**Written task**
Lay out all of the records below as a numbered list, omitting the blank lines.

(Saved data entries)
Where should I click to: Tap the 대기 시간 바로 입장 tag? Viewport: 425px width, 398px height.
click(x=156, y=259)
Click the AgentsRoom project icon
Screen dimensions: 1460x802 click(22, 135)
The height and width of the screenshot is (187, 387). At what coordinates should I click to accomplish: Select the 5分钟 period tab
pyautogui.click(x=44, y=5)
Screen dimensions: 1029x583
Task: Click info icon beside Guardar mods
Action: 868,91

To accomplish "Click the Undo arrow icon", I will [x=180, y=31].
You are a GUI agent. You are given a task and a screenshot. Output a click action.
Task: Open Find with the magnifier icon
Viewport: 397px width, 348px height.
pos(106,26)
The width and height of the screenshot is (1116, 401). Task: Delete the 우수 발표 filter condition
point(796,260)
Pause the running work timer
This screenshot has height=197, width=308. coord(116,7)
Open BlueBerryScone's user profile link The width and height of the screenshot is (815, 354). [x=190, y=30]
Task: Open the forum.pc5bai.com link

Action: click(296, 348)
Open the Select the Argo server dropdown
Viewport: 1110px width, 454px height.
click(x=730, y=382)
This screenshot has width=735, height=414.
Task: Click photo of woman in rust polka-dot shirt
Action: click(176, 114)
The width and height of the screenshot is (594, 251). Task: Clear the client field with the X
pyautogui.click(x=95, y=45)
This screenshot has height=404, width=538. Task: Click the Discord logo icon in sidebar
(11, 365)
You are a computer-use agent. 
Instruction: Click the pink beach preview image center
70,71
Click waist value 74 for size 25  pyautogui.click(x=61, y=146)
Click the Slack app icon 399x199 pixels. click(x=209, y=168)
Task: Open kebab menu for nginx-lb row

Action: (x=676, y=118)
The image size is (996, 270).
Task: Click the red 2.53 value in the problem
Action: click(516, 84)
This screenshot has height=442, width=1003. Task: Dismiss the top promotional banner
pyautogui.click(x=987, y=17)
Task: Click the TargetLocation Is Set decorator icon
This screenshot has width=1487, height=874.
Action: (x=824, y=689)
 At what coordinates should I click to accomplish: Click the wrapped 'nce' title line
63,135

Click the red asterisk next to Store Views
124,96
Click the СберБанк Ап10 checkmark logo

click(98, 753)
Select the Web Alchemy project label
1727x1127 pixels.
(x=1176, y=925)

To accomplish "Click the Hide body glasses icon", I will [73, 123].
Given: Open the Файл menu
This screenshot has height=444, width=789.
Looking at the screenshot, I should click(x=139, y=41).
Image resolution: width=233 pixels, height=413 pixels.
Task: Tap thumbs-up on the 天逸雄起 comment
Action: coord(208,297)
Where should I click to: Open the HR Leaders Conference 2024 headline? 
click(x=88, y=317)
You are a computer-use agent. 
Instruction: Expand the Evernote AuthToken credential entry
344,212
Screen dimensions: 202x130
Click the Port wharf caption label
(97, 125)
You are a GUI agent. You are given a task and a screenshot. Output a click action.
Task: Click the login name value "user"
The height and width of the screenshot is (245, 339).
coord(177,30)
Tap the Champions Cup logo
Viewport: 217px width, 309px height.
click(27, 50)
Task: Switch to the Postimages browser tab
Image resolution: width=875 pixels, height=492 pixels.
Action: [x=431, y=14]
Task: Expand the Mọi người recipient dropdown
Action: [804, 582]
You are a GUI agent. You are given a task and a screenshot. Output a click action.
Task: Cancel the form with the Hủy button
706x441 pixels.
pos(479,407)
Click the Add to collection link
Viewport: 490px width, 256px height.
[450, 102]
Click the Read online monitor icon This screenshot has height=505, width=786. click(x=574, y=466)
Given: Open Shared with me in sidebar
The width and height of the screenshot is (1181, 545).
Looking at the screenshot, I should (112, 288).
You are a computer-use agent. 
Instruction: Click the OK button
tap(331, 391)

**Full solution**
1. Where should I click to: Tap the 대기 시간 바로 입장 tag? Viewport: 425px width, 398px height.
2. click(x=156, y=259)
3. Click the AgentsRoom project icon
4. Screen dimensions: 1460x802 click(22, 135)
5. The height and width of the screenshot is (187, 387). At what coordinates should I click to accomplish: Select the 5分钟 period tab
6. pyautogui.click(x=44, y=5)
7. Screen dimensions: 1029x583
8. Task: Click info icon beside Guardar mods
9. Action: 868,91
10. To accomplish "Click the Undo arrow icon", I will [x=180, y=31].
11. You are a GUI agent. You are given a task and a screenshot. Output a click action.
12. Task: Open Find with the magnifier icon
13. Viewport: 397px width, 348px height.
14. pos(106,26)
15. The width and height of the screenshot is (1116, 401). Task: Delete the 우수 발표 filter condition
16. point(796,260)
17. Pause the running work timer
18. This screenshot has height=197, width=308. coord(116,7)
19. Open BlueBerryScone's user profile link The width and height of the screenshot is (815, 354). [x=190, y=30]
20. Task: Open the forum.pc5bai.com link
21. Action: click(296, 348)
22. Open the Select the Argo server dropdown
23. Viewport: 1110px width, 454px height.
24. click(x=730, y=382)
25. This screenshot has width=735, height=414.
26. Task: Click photo of woman in rust polka-dot shirt
27. Action: click(176, 114)
28. The width and height of the screenshot is (594, 251). Task: Clear the client field with the X
29. pyautogui.click(x=95, y=45)
30. This screenshot has height=404, width=538. Task: Click the Discord logo icon in sidebar
31. (11, 365)
32. You are a computer-use agent. 
33. Instruction: Click the pink beach preview image center
34. 70,71
35. Click waist value 74 for size 25  pyautogui.click(x=61, y=146)
36. Click the Slack app icon 399x199 pixels. click(x=209, y=168)
37. Task: Open kebab menu for nginx-lb row
38. Action: (x=676, y=118)
39. The image size is (996, 270).
40. Task: Click the red 2.53 value in the problem
41. Action: click(516, 84)
42. This screenshot has height=442, width=1003. Task: Dismiss the top promotional banner
43. pyautogui.click(x=987, y=17)
44. Task: Click the TargetLocation Is Set decorator icon
45. This screenshot has width=1487, height=874.
46. Action: (x=824, y=689)
47.  At what coordinates should I click to accomplish: Click the wrapped 'nce' title line
48. 63,135
49. Click the red asterisk next to Store Views
50. 124,96
51. Click the СберБанк Ап10 checkmark logo
52. click(98, 753)
53. Select the Web Alchemy project label
54. 1727x1127 pixels.
55. (x=1176, y=925)
56. To accomplish "Click the Hide body glasses icon", I will [73, 123].
57. Given: Open the Файл menu
58. This screenshot has height=444, width=789.
59. Looking at the screenshot, I should click(x=139, y=41).
60. Image resolution: width=233 pixels, height=413 pixels.
61. Task: Tap thumbs-up on the 天逸雄起 comment
62. Action: coord(208,297)
63. Where should I click to: Open the HR Leaders Conference 2024 headline? 
64. click(x=88, y=317)
65. You are a computer-use agent. 
66. Instruction: Expand the Evernote AuthToken credential entry
67. 344,212
68. Screen dimensions: 202x130
69. Click the Port wharf caption label
70. (97, 125)
71. You are a GUI agent. You are given a task and a screenshot. Output a click action.
72. Task: Click the login name value "user"
73. The height and width of the screenshot is (245, 339).
74. coord(177,30)
75. Tap the Champions Cup logo
76. Viewport: 217px width, 309px height.
77. click(27, 50)
78. Task: Switch to the Postimages browser tab
79. Image resolution: width=875 pixels, height=492 pixels.
80. Action: [x=431, y=14]
81. Task: Expand the Mọi người recipient dropdown
82. Action: [804, 582]
83. You are a GUI agent. You are given a task and a screenshot. Output a click action.
84. Task: Cancel the form with the Hủy button
85. 706x441 pixels.
86. pos(479,407)
87. Click the Add to collection link
88. Viewport: 490px width, 256px height.
89. [450, 102]
90. Click the Read online monitor icon This screenshot has height=505, width=786. click(x=574, y=466)
91. Given: Open Shared with me in sidebar
92. The width and height of the screenshot is (1181, 545).
93. Looking at the screenshot, I should (112, 288).
94. You are a computer-use agent. 
95. Instruction: Click the OK button
96. tap(331, 391)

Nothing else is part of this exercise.